Open Street Map is a project to create maps that are available to use under the creative commons licence rather than the restrictive copyright normally applied by map makers. OSM is a very good example of the power of web 2.0, a map of the world built from small individual contributions in much the same way as a wiki. Many of the small lanes and footpaths in north Norfolk have not yet been recorded, so I wanted to make a contribution to these. Whilst traveling around I left my gps recording my track. When I got home I uploaded the track logs to OSM for other people to use. I have also used the java based JOSM editor to edit the map off-line. Doing it this way makes it possible to sync up a gps track log with photographs taken along the route as a memory aid. I now have the satisfaction of knowing that I contributed some sections of National Cycle Route 1, footpaths, small country roads and also a permissive footpath that even our Ordnance Survey map didn't know about. If you want to contribute something yourself you don't have to have a gps or install any software. The OSM website has a flash based editor that will allow you to very easily add extra details to your area. Just create an account and hit the edit button, I recommend that you choose the play option to start with to avoid messing up anyone else's hard work. Here is the suburb where I live.

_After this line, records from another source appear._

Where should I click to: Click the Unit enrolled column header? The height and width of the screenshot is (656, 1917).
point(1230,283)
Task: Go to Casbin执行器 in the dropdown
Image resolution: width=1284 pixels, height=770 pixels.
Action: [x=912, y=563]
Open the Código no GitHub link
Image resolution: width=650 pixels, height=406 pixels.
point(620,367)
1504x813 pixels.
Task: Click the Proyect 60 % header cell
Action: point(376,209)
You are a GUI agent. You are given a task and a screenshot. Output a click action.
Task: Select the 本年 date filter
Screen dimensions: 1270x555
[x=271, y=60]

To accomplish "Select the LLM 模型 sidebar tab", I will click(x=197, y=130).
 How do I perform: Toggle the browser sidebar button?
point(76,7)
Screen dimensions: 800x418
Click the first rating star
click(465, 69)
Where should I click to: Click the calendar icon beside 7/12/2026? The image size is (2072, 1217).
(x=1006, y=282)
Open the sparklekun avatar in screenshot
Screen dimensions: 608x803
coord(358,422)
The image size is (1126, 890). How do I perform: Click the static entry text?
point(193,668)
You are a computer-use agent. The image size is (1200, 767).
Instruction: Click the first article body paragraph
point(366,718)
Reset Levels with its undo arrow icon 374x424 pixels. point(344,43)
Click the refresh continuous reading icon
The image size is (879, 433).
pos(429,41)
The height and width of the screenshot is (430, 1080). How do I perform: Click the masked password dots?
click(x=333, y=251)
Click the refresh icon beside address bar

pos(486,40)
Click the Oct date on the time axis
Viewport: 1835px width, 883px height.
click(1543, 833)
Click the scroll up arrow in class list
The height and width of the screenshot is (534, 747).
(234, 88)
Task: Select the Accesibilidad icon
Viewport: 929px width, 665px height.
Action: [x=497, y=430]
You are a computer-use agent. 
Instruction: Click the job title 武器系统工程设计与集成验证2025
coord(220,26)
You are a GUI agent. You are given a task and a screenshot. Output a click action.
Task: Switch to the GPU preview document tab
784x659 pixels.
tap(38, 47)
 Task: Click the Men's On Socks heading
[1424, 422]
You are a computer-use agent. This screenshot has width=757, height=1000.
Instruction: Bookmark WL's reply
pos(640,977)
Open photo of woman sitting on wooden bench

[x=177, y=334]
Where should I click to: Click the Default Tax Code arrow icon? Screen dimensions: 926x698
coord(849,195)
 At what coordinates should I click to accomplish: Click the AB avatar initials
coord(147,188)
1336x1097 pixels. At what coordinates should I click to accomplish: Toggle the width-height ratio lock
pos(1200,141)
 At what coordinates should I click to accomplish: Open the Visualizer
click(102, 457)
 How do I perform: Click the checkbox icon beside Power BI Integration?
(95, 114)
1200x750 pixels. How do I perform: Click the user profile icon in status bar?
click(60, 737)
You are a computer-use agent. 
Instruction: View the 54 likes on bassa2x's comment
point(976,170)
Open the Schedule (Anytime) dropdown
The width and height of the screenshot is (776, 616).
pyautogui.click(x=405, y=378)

It should go without saying that I did all this using puppy. When we got back from holiday puppy came to the rescue again. I had forgotten to pay my ISP before we went away, it was 9pm and they had disconnected the broadband. Luckily I had already worked out how to get online using my mobile phone so I logged into my ISP's website, payed the bill and 15 minutes later the broadband was back on. Go puppy go.




Syndicate content Comments

gpsbabel

Could you explain a bit how you can install gpsbabel on Puppy linux?

(make didn't work on my Puppy (I'm using bluedog)

I'd like to put together a Puplet for openstreetmappers.

 

compile gpsbabel for puppy

You should probably read, these and grab yourself the relevent devx file. GPSBabel should compile without any problems.

I don't know if bluedog comes with java but you will probably want that as well so you can run JOSM. Where abouts do you map?

Will

gpsbabel

Hm, I had the devxxxx.sfs installed and previously got an error message during make. I installed the sfs again and now it builds nicely. Thanks for your help anyway.

Unfortunately java is non- free software, so I can't bundle it wish a linux distro. The user will have to download it separately. 

I map in southern Germany near the Austrian border.

Happy mapping,

Christian

jre license allows redistribution

See section B of http://www.java.com/en/download/license.jsp

My limited understanding is that redistribution of the jre is allowed but not the development kit or whatever they call it now. When I first learnt java the JDK fitted on two floppies.

I have friends that live in the Swartzwald, a beautiful area. 

Will

Open Map

Good to hear about the OpenStreetMap project. There is a technique for mapping any source photographs onto famous landmarks. I see no reason (yes it would be a lot of work) why this should not eventually be included. At the moment Google is photagraphing America with special vans. Movies and stills are now part of phones. Just a question of databasing and displaying.

I might have a go at the geocaching (there is a system without GPS - where you are given locations by website . . . 'letterboxing')

 

 

Open Source Time Travel
http://tmxxine.com/

Stumbling upon Geocaches

I was wondering -- might I happen to bump into any of these caches even though I'm not looking for them? I mean are they sort of hidden, only locatable if you have a GPS and description?

finding geocaches

It is certainly possible to find a cache by accident, though you would need to be looking for something (lost ball, interesting fungi/bugs). Typical cache containers include tuperware type boxes maybe 1 litre in size and even 35 mm film canisters. Sometimes they are hidden under piles of sticks in the woods, under a bush or in a tree hollow. Sometimes film canisters can be stuck under a steel object with a magnet. All geocaches should contain an explanation of their purpose, normally the official blurb printed off. If you live somewhere with exotic creepy crawlies it is probably sensible to wear gloves when retreiving caches.